Running this example in an online playground will show a 55% reduction in tokens vs. pretty-printed JSON, 25% vs. compact JSON, and 38% vs. YAML.

 

As the previous example showcases, TOON combines YAML (for nested objects) and CSV (for uniform arrays) layouts to save tokens. However, for non-uniform data, JSON may be more efficient. For deeply nested objects, YAML may be more token-efficient. For flat datasets, CSV remains the most compact format. TOON adds a small overhead (~5%) with field headers and array declarations, in order to improve LLM accuracy.

Johann Schopplich explained on X:

“Does token efficiency hurt accuracy?”
No :) TOON hits 99.4% accuracy on GPT 5 Nano while using 46% fewer tokens.
Tested across ~160 questions and 3 LLMs with semantic validation.
I think explicit lengths + field lists = fewer mistakes.
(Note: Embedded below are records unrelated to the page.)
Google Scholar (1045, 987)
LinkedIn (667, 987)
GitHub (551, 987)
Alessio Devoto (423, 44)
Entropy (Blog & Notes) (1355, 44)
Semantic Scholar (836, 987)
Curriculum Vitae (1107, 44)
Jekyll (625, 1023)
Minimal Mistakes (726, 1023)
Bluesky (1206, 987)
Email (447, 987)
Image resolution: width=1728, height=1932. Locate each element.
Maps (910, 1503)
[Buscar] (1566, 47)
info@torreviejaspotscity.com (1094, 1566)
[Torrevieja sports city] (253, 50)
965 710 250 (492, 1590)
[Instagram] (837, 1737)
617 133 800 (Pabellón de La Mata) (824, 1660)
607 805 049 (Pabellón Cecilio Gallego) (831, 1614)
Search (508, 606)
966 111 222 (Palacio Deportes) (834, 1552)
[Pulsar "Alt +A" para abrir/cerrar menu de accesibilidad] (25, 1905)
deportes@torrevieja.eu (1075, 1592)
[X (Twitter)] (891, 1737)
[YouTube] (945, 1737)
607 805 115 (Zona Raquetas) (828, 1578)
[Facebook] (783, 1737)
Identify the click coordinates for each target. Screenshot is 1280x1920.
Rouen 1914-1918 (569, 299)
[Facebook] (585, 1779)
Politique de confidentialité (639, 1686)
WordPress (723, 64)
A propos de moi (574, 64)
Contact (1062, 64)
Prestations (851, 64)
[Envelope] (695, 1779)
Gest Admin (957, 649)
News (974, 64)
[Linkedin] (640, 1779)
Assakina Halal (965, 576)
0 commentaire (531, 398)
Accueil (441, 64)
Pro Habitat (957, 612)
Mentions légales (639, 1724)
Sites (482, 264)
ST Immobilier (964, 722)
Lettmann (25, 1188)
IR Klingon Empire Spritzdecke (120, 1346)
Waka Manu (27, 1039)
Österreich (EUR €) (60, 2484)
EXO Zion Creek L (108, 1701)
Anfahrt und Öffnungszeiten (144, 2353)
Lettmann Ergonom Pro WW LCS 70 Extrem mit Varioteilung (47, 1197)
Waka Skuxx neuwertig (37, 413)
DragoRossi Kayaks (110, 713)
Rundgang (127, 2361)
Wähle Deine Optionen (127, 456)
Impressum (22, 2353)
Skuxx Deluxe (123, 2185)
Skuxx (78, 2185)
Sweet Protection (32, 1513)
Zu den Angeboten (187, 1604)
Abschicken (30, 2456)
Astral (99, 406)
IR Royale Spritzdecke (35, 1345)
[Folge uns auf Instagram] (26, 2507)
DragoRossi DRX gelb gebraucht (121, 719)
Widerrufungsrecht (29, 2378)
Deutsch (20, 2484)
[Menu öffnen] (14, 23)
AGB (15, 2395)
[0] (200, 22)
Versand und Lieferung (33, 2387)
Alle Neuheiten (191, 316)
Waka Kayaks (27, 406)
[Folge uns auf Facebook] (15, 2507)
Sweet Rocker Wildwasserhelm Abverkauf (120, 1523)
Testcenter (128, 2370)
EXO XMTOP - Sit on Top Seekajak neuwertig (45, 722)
Readers may review TOON’s specifications, documentation, online playgrounds, and run their own efficiency and accuracy benchmarks. In latency-critical applications, developers should compare Time To First Token and tokens per second in both formats.

The reference implementation in TypeScript/JavaScript is maintained at github.com/toon-format/toon. The reference implementation includes a complete encoder and decoder, CLI tools for JSON-to-TOON conversion, and performance benchmarks. TOON 1.0 was released under the MIT license two weeks ago.